## Material provided:
● ● ● ●
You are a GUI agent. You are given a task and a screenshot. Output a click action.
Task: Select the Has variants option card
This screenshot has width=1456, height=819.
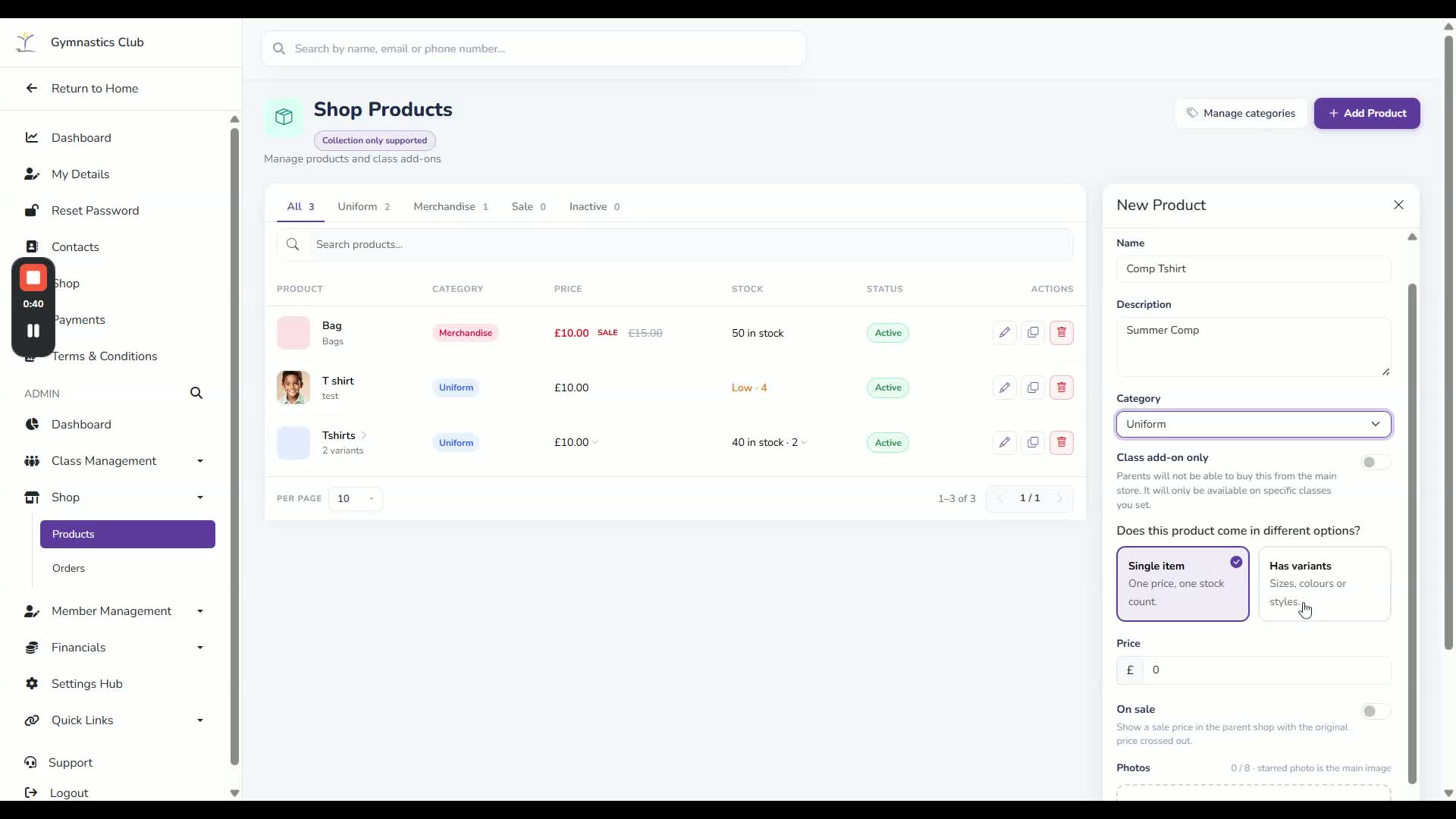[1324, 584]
● ● ● ●
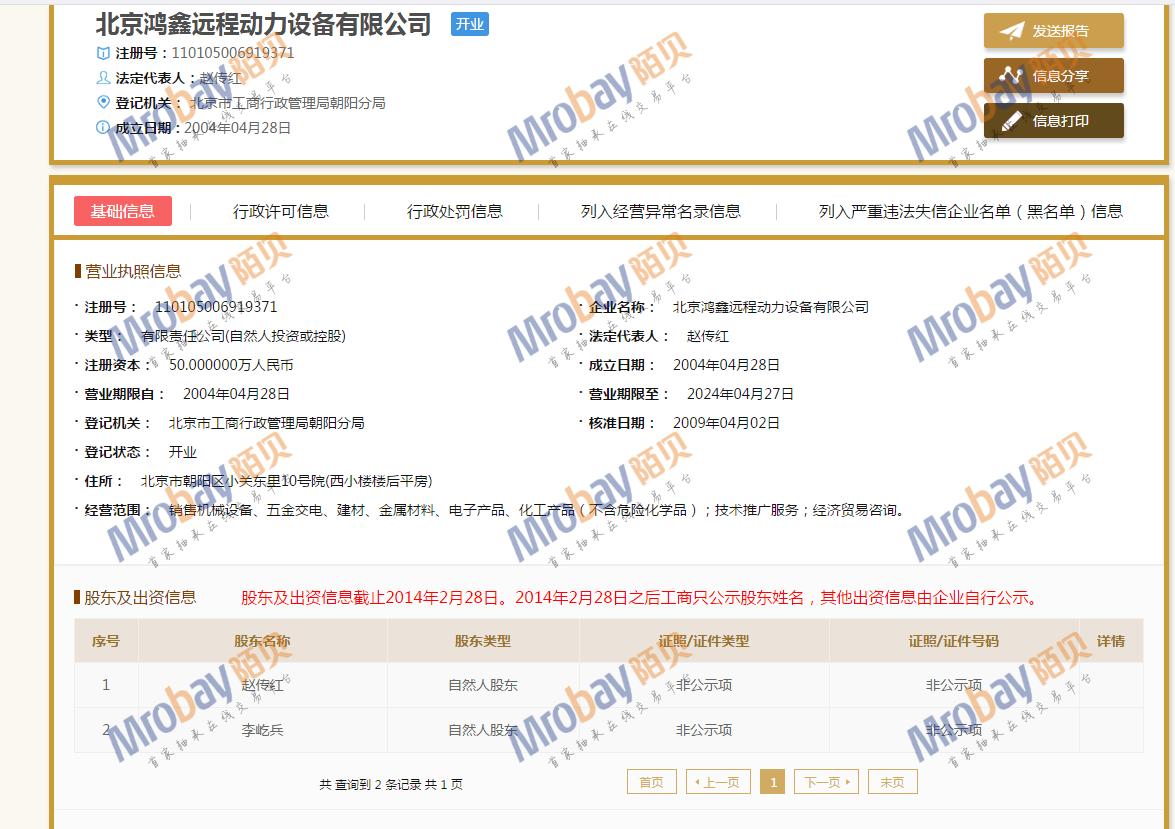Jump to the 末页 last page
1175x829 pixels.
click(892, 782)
● ● ● ●
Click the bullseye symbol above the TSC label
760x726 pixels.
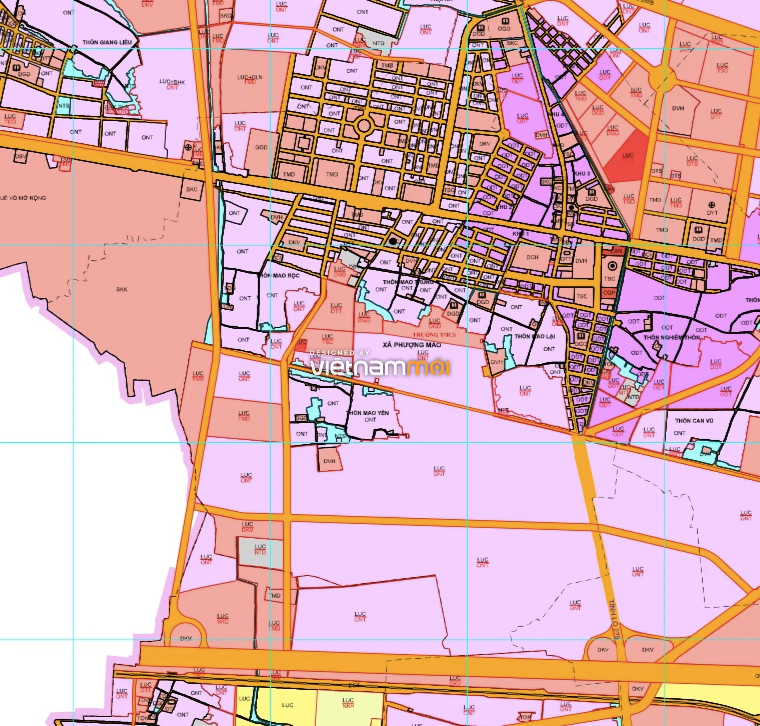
● ● ● ●
## What the exercise asks:
Output the lines above exactly, but only those between the line holding "Click the bullseye symbol above the TSC label" and the line holding "760x726 pixels.", inclusive.

## Output of the task:
Click the bullseye symbol above the TSC label
760x726 pixels.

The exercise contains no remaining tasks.